Let’s not forget that Miles is a ten year old boy and the governess is a woman in her twenties. Does she have an infatuation with Miles? She speaks of their relationship as if she is violently, sexually attracted to him. Is she as guilty in her secret thoughts of the sin that she condemns Quint and Jessel for? Or maybe she is just flustered around males; she is seduced by Miles -- she continually tells us of his goodness; but it is plain that he makes her nervous. She has certainly been attracted to Miles’ uncle, when he interviewed her for the position of governess in Harley Street. And Peter Quint’s raw, animalistic sexuality terrifies her. It’s as if she can scent Quint’s musky, relentless, sexual arousal. Quint is primal, feral. He takes what he wants.
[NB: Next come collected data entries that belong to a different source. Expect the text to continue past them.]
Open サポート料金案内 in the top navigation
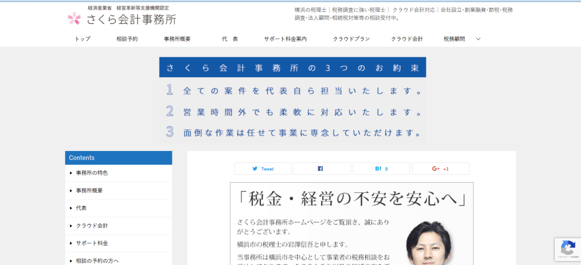This screenshot has height=265, width=581. (x=285, y=39)
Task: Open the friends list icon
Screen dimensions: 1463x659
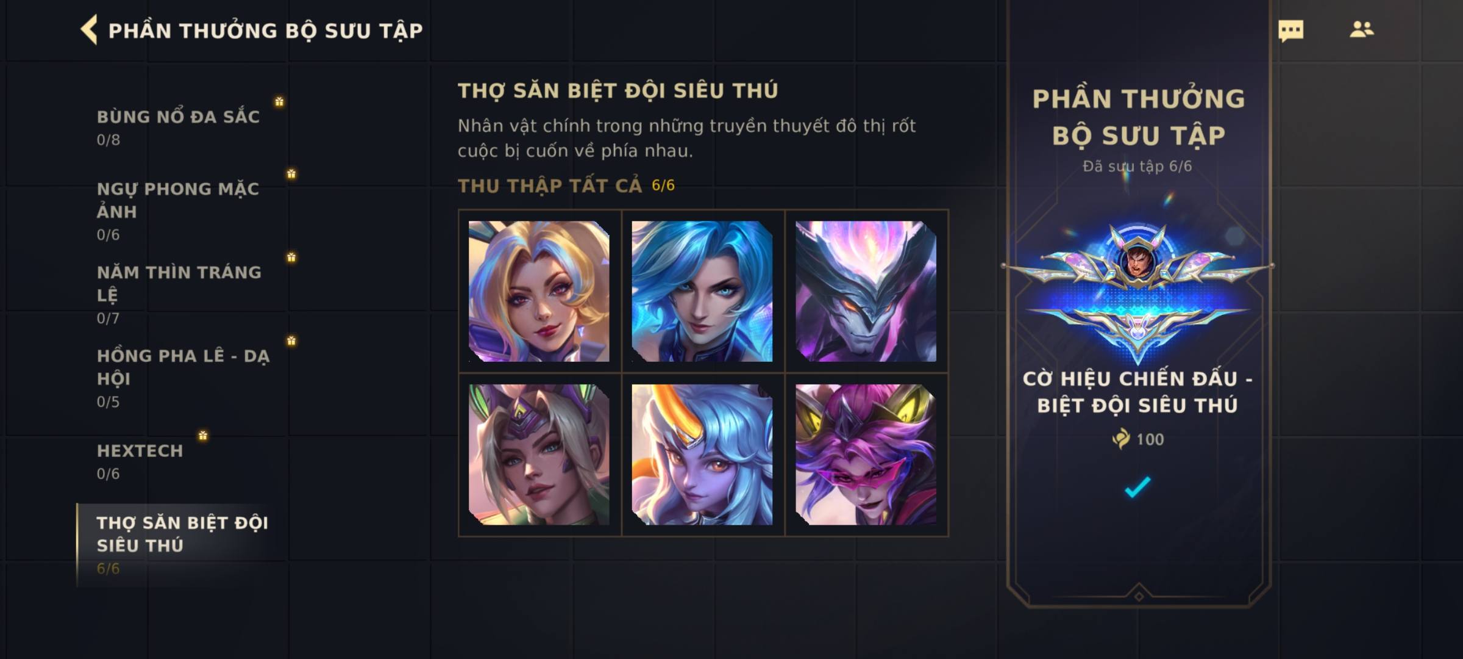Action: 1361,29
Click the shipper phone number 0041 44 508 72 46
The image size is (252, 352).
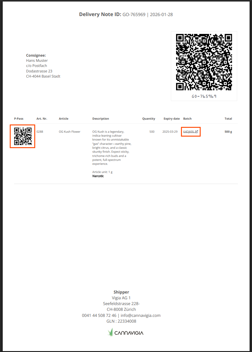pos(99,315)
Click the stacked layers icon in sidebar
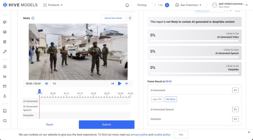The height and width of the screenshot is (140, 253). [5, 32]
Henry James clearly knew what he was doing, when he created his characters and this malevolent situation. Never is he explicit, he lets his words work on us, like burrowing maggots. What we, as readers can imagine is vastly more frightening and haunting than what he, the author, could have ever committed to the page.
Perhaps James is asking us to consider; what is the source of evil? We know that evil exists, but where does it come from? He "turns the screw" on the conventional notion of evil, by introducing the innocence of children.
Miss Jessel, Myra Hindley, Vanessa George, Michelle Martin. What are we to make of them?
Paedophilia is silenced. Okay, these days we talk a lot about it. We babble and say nothing. When we try for a constructive dialogue, we end up screaming at each other. We panic.
What is less admissible, more unspeakable than paedophilia? And what then is more silenced than the female paedophile?